▶ **TAREFAS**:
A: Segundo o excerto, quantas empadas Flávio Tavares acabou por vender no dia da inauguração do mercado renovado?
B: Edite o trecho do excerto que começa nas palavras "Há empadas alentejanas" e termina após "banca das empadas.", substituindo "sabores" por "variedades".
C: Liste todas as quantidades de empadas mencionadas no excerto.

------ EXCERTO DA PÁGINA

Há empadas alentejanas no renovado Mercado do Bolhão

Há mais de 20 sabores nesta nova banca do Bolhão. O alentejano Flávio Tavares já há muito queria vender empadas no Porto.

Flávio Torres, responsável pela banca das empadas.
(Fotografia de Pedro Correia / Global Imagens)

No dia da inauguração do mercado renovado, faltavam ainda 20 minutos para as 17h e já se tinham vendido 600 empadas. “Até ao fecho”, diz Flávio Tavares, cara nova no Bolhão, “pretendo chegar às mil”. Acabou por vender 900, um bom número para este alentejano que já há algum tempo queria abrir uma loja de empadas alentejanas e outros produtos da região no Porto. Abriu então as Empadas do Mercado.

------------
------ REGISTOS EXTRAÍDOS

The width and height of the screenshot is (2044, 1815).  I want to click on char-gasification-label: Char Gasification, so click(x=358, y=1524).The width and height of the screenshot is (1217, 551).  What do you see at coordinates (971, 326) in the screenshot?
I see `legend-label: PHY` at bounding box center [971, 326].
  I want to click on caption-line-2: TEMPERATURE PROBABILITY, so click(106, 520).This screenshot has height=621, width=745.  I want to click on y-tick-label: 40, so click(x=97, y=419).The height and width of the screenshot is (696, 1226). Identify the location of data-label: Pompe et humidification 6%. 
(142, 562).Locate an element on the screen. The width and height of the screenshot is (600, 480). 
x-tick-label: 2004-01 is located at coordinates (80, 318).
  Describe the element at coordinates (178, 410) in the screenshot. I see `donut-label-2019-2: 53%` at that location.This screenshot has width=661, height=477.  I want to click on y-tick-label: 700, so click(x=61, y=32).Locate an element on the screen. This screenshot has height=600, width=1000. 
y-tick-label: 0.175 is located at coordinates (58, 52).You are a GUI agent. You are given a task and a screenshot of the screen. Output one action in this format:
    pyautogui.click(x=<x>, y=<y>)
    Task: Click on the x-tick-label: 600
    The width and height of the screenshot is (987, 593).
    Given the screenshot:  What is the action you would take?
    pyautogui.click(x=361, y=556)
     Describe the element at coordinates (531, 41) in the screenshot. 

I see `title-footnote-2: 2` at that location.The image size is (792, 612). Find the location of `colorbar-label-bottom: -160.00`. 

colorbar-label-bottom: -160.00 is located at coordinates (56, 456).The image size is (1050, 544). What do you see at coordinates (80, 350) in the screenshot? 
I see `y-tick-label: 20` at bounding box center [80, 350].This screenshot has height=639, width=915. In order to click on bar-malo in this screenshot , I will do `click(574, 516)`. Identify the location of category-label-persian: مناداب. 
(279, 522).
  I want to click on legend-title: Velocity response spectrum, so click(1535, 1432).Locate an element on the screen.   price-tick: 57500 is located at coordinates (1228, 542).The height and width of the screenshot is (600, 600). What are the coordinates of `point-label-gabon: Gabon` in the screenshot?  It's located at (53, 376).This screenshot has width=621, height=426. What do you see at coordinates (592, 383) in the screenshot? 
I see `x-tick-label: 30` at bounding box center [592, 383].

------------

▶ **RESULTADOS DAS TAREFAS**:
A: Acabou por vender 900 empadas.

B:
Há empadas alentejanas no renovado Mercado do Bolhão

Há mais de 20 variedades nesta nova banca do Bolhão. O alentejano Flávio Tavares já há muito queria vender empadas no Porto.

Flávio Torres, responsável pela banca das empadas.

C: 600, mil, 900